Post-De-Anonymization (Onchain)
If further suspicious activity is linked to the decrypted transaction, it will be flagged separately, requiring a new de-anonymization request to be submitted by the revoker and approved by the Guardians. The rest of the user’s transaction history and data remain encrypted and private. This ensures that privacy is maintained for non-flagged transactions while enabling compliant de-anonymization for suspicious activities.
Security
There’s a trust assumption in the threshold network. A dishonest majority of malicious validators can work together to decrypt transactions - with or without detection depending on the scheme.
It is worth mentioning that the consequence of such an attack is losing confidentiality, and neither the safety of the network, loss of funds nor private information regarding the identities of users. In this case, the system’s confidentiality will downgrade to the current state of public blockchains. The consequence is more limited in the cases where only ephemeral confidentiality is required or confidentiality is leveraged for better execution quality, not the privacy of users e.g. frontrunning protection, and sealed-bid auctions.
However, validators and operators should be incentivized to protect user privacy with respect to the stakes in the game. The solution lies in building robust networks where compliance can be enforced without compromising decentralization. The transition will involve integrating permissionless compliance mechanisms, where incentives are aligned to encourage honest validator behavior. Approaches like Proof of Stake (PoS) and AVS ensure network security, while cryptographic traitor tracing and slashing mechanisms deter malicious actors. There are many promising recent works such as Multimodal Cryptography - Accountable MPC + TEE - HackMD
Threshold MPC and confidentiality beyond compliant transfers
The use of Threshold MPC extends beyond compliance, finding applications across multiple confidentiality sectors:
- Frontrunning protection and MEV Protection: Preventing manipulative trading practices by hiding transaction data until completion. Replacing centralized relayers in Ethereum’s MEV supply chain. Leaderless and incentive-aligned MEV or preconfirmation auctions.

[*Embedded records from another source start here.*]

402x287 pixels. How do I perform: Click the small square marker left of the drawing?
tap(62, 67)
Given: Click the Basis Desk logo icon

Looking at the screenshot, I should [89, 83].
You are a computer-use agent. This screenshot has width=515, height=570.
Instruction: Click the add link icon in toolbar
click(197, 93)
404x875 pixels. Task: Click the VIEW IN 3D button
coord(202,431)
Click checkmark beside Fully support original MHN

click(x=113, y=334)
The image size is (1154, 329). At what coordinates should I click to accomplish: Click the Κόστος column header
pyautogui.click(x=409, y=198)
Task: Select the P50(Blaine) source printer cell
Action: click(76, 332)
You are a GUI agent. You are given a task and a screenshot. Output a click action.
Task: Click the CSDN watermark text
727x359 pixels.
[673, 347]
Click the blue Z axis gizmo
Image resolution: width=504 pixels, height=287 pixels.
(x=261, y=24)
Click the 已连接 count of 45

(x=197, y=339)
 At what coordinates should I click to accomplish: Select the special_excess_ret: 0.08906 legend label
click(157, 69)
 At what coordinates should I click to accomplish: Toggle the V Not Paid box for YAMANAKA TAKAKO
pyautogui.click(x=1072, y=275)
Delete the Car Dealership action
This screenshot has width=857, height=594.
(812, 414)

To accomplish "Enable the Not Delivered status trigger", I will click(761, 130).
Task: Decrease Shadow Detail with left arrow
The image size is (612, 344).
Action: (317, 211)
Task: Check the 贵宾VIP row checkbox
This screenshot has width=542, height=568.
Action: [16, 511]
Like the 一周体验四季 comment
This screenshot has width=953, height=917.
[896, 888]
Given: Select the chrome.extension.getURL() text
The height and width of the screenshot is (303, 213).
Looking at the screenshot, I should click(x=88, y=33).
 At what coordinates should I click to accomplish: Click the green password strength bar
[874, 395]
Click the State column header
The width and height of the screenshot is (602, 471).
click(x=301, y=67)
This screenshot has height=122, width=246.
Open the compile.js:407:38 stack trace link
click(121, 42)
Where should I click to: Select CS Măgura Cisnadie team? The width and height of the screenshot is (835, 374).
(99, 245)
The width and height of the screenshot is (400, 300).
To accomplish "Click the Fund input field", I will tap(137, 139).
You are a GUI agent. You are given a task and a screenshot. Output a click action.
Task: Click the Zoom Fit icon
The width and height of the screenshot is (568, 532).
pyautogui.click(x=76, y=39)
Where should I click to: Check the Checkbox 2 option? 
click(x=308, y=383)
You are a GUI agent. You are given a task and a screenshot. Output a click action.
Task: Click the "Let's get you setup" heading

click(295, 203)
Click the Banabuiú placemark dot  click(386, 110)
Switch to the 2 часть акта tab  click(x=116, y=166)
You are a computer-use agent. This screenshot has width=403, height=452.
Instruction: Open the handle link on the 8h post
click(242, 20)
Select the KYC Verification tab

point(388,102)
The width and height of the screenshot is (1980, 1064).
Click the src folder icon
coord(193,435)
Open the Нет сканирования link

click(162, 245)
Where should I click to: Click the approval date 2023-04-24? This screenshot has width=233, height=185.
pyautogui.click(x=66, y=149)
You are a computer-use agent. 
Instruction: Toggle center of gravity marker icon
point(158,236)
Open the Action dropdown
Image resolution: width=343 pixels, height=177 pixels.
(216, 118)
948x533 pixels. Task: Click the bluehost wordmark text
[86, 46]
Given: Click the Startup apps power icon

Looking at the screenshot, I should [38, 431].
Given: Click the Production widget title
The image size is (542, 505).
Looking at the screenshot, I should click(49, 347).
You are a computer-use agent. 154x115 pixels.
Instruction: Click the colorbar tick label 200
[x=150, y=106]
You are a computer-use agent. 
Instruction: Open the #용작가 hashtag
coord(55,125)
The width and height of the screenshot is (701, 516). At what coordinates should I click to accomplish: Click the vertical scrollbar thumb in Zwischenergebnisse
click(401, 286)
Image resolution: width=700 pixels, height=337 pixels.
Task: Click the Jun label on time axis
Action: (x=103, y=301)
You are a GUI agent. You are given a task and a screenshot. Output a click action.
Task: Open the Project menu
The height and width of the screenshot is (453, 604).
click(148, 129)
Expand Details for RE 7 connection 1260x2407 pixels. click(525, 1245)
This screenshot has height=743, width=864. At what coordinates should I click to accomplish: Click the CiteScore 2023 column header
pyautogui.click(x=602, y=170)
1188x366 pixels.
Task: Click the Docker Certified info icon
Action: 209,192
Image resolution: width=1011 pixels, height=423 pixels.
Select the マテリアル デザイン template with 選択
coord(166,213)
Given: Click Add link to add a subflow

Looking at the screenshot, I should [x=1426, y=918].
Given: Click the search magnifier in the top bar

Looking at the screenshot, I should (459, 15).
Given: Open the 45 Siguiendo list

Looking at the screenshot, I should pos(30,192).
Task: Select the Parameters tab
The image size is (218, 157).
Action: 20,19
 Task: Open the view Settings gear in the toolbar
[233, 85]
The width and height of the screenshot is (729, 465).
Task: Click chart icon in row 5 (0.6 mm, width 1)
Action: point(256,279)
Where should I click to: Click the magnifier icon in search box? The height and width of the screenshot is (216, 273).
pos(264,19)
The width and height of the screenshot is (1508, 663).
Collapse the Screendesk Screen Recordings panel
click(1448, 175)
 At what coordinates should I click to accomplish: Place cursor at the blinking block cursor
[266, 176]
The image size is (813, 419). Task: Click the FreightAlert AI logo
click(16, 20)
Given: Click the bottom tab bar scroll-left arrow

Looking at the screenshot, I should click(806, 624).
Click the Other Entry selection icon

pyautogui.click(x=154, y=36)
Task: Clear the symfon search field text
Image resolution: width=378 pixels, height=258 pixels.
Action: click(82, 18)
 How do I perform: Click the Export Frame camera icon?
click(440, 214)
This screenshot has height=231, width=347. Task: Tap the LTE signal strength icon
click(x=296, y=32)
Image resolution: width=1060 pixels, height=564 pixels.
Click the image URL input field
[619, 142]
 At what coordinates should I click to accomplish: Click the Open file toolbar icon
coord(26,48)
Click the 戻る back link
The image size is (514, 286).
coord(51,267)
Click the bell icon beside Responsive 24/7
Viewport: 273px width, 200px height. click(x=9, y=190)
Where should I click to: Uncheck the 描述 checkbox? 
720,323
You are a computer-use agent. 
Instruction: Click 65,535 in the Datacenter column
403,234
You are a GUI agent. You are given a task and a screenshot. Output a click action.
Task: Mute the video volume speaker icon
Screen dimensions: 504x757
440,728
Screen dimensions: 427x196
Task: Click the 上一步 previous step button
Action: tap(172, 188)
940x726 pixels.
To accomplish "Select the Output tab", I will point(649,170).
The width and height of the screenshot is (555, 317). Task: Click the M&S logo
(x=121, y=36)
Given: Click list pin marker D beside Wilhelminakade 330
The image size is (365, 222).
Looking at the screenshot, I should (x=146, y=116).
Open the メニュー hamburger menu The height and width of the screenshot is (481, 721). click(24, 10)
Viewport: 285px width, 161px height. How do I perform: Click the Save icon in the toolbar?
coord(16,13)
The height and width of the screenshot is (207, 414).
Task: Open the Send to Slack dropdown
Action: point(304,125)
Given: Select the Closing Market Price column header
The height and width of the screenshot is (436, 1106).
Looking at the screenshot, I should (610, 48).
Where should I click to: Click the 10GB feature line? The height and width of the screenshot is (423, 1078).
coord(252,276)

- PvP GameFi or prediction markets: Ensuring fairness and excitement by concealing actions until necessary. Adding the element of onchain surprise by decrypting values. Decentralize decryption of oracle updates in prediction markets (instead of naive hashes as in UMA)
- Private Governance/Voting: Prevention of manipulation during decision-making processes, coercion resistance, and privacy of voters.
- Access Control and SocialFi: Enhancing privacy in decentralized applications while retaining usability and accountability as well monetization of contents in creator economies.
- Confidential AI: Decentralized and privacy-preserving systems for training, inference and data sharing to unlock access to more players and data and not being limited because of privacy concerns.
- Healthcare: Access to more and better personalized healthcare services by analysis of biological or health data without loss of privacy or trusting centralized parties.
Path Forward: Seamless Web3 Confidentiality
The ultimate goal for privacy in Web3 is to make it as seamless as it is in Web2. Encryption in traditional internet applications (e.g., HTTP transitioning to HTTPS) has become so common that users hardly notice it. A similar evolution is required for Web3—Confidentiality should be invisible to the user, seamlessly integrated into their experience. While most confidentiality schemes don’t have compliance challenges in the first place, private transfers can be compliant through multimodal cryptography techniques such as MPC and ZKPs.